If the SM Higgs is found, there will be rejoicing at first at CERN and within the physics community, and an appropriately proud announcement to the public. Debate will begin on who gets the Nobel: experimentalists? which of the 6000+ people at LHC/CMS/ATLAS? or theorists? Anderson/Higgs/Englert/Brout/Guralnik/Hagen/Kibble, or ? I gather Brout is no longer with us, maybe this will have to wait until the list gets down to three by attrition. Probably the best case would be for Weinberg/Salam, but they already were rewarded for the SM. Maybe the Swedes could make Weinberg’s a double. The LHC experimentalists would have an active research program for many years trying to measure the Higgs properties. Theorists though would face the gloomy prospect that these would just agree with the SM. We’d be stuck pretty much where we have been for thirty years: no clues as to how to do better than the SM.

What though if the SM Higgs gets ruled out? CERN may consider this an embarassment, but it’s actually a far more exciting result, one even more worthy of the Nobel than finding the long-sought particle. SUSY enthusiasts will claim this means it’s a SUSY Higgs, and model builders will get to work on constructing more complicated models designed to explain the result by making the Higgs even harder to see (Matt Strassler is starting to write about such models here). My guess would be though that no Higgs means the argument from esthetics was right, so adding in more scalar fields in some complex pattern isn’t a very plausible explanation of the null result.
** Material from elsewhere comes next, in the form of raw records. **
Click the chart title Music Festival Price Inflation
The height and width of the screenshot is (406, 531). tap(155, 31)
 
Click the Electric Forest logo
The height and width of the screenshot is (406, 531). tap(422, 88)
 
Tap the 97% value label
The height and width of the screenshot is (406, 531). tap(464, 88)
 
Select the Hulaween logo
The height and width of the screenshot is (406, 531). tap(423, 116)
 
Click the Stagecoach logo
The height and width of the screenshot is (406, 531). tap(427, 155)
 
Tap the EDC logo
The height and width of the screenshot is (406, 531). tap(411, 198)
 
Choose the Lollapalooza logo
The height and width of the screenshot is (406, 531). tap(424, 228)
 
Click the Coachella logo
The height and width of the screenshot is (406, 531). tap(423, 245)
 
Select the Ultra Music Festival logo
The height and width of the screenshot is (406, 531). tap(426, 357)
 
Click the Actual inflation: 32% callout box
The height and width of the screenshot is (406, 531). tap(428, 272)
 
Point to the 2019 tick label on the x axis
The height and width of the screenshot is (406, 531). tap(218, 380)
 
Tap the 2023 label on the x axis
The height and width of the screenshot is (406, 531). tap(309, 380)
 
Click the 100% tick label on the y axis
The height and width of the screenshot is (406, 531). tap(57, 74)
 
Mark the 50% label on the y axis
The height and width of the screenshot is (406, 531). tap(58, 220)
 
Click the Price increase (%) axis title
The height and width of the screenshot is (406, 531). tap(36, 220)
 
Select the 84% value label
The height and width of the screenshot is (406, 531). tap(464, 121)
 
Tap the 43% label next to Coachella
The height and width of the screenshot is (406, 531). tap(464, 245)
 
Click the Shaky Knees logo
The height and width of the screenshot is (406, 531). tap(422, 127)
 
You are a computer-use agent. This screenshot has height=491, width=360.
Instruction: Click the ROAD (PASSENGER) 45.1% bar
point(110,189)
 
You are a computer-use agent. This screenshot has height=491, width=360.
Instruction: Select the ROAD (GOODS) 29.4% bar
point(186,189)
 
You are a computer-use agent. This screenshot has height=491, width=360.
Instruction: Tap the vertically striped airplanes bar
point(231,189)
A commenter here pointed out that this possibility was discussed during the debate over the SSC, when it was argued that, in the case of no Higgs, you would need a 40 TeV machine to look at W/Z scattering, to get information about what was really going on. The LHC should be capable of quite high luminosity, which may compensate for its lower energy in such searches, see a recent discussion here.


My own very vague favorite idea has always been that, non-perturbatively, there’s something important we’re missing in our understanding of gauge symmetry in chiral gauge theories and that this may hold the secret to the mystery of electroweak symmetry breaking. While this idea has been a motivation for research I’ve been pursuing in recent years, I can’t claim to have made any progress on it. My second real blog posting here was about this, back in 2004, leading to a torrent of abuse. Maybe if there’s no Higgs, SUSY and extra dimensions are gone, this could become a legitimate question in the eyes of mainstream theorists.